● Task instructions
Produce the records below again, word for word, but stop after the line that contains "SİLECEKLER [button] (710, 217)".

(Saved data entries)

━━━━━━━━━━━━━━━━

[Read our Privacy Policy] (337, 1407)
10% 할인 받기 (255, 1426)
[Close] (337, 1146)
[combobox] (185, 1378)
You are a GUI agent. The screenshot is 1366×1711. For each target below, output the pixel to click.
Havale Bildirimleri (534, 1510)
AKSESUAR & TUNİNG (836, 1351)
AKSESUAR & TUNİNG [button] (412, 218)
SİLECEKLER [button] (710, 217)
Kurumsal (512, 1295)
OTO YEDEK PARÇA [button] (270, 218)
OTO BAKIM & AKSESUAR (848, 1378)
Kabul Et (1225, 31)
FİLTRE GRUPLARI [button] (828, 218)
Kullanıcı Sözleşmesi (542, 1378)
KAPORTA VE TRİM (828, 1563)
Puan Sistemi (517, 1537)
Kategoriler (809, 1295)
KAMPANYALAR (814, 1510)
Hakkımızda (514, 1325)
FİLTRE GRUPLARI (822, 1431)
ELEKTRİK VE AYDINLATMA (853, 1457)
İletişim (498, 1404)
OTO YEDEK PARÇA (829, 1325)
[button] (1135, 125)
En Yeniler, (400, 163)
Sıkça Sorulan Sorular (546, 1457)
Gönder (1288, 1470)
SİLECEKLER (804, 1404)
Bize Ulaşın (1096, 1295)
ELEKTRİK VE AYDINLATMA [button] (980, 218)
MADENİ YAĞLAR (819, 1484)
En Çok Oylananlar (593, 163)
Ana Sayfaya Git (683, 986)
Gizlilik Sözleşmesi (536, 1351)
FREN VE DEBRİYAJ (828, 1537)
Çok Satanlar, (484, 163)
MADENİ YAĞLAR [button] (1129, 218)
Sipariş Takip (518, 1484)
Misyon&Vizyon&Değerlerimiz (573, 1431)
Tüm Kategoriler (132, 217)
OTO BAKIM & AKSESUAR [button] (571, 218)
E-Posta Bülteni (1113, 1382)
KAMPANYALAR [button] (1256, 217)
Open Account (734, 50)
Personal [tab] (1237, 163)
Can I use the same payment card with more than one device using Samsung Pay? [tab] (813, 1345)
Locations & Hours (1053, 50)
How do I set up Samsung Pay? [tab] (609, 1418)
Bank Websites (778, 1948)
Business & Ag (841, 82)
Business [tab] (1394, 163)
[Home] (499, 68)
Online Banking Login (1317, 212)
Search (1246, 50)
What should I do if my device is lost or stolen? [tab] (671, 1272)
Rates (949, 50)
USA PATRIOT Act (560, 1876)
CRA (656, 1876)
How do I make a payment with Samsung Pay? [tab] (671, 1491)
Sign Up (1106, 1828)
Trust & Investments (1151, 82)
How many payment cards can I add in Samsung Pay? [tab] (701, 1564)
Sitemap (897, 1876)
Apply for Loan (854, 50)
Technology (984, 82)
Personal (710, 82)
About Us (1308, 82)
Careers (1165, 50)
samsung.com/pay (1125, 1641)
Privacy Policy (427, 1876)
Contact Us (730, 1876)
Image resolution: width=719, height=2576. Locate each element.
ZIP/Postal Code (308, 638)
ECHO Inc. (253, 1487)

━━━━━━━━━━━━━━━━

● Your response
[Read our Privacy Policy] (337, 1407)
10% 할인 받기 (255, 1426)
[Close] (337, 1146)
[combobox] (185, 1378)
You are a GUI agent. The screenshot is 1366×1711. For each target below, output the pixel to click.
Havale Bildirimleri (534, 1510)
AKSESUAR & TUNİNG (836, 1351)
AKSESUAR & TUNİNG [button] (412, 218)
SİLECEKLER [button] (710, 217)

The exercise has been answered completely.